3) Siamo ormai al terzo tentativo fallito di accreditare in pochi mesi nuove piste, rivelazioni e misteri, dopo la clamorosa defaillance dell’ex magistrato Imposimato, raggirato da un personaggio che si è finto teste chiave assumendo diverse personalità e nikname e per questo ora indagato dalla magistratura. Queste “rivelazioni” assumono rilevanza non per la loro veridicità intrinseca ma solo per l’enorme pressione mediatica che le sospinge e una volontà politica largamente condivisa, decisa a non seppellire il cadavere di Moro per perpetuarne l’uso strumentale nell’arena politica con una nuova commissione parlamentare d’inchiesta.

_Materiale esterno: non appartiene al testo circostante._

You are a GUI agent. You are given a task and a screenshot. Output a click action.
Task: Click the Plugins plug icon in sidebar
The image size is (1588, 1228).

4) Quale è il significato ultimo di tanta dietrologia sul rapimento Moro? Estirpare da ogni ordine del pensabile l’idea stessa di rivoluzione. Sradicare quegli eventi dall’ordine del possibile. Negarne non solo la verità storica (su cui il dibattito resta, ovviamente, aperto), ma l’ipotesi stessa che possa essere avvenuta. Presentare, quindi, le rivoluzioni come eventi inutili, se non infidi, sempre e comunque manovrati dai poteri forti, in cui c’è sempre un grande vecchio che non si trova e una verità occulta che sfugge continuamente. Si è diffusa una sorta di malattia della conoscenza, una incapacità ontologica che impedisce di accettare non solo la possibilità ma la pensabilità stessa che dei gruppi sociali possano aver concepito e tentato di mettere in pratica una strada diretta al potere. La dietrologia e il cospirazionismo hanno come essenza filosofica il negazionismo della capacità del soggetto di agire, di pensare in piena autonomia secondo interessi legati alla propria condizione sociale, ideologica, politica, culturale, religiosa, di genere.
Infine, impedisce di vedere ciò che appare acclarato, talmente grande ed evidente, che finisce sempre per rimanere celato dalle “rivelazioni”: lo Stato, i partiti, assunsero durante i 55 giorni del rapimento Moro una posizione ben precisa. Non trattarono. Fu una legittima scelta politica che, però, conteneva in sé la potenzialità che Moro potesse venire ucciso. Si tratta di una responsabilità non da poco ma, lo ripetiamo, assolutamente legittima. In tale contesto, i servizi potevano logicamente servire a trovare Moro, o a controllare che non uscisse vivo dalla prigione del popolo? Più si insiste sulla seconda ipotesi, più sfugge il lato politico della vicenda. Più si preme il tasto della dietrologia, meno si ricordano le dichiarazioni quotidiane di quei giorni, per cui, come disse un alto esponente del Pci dopo la prima lettera a Cossiga, “per noi Moro è politicamente morto”.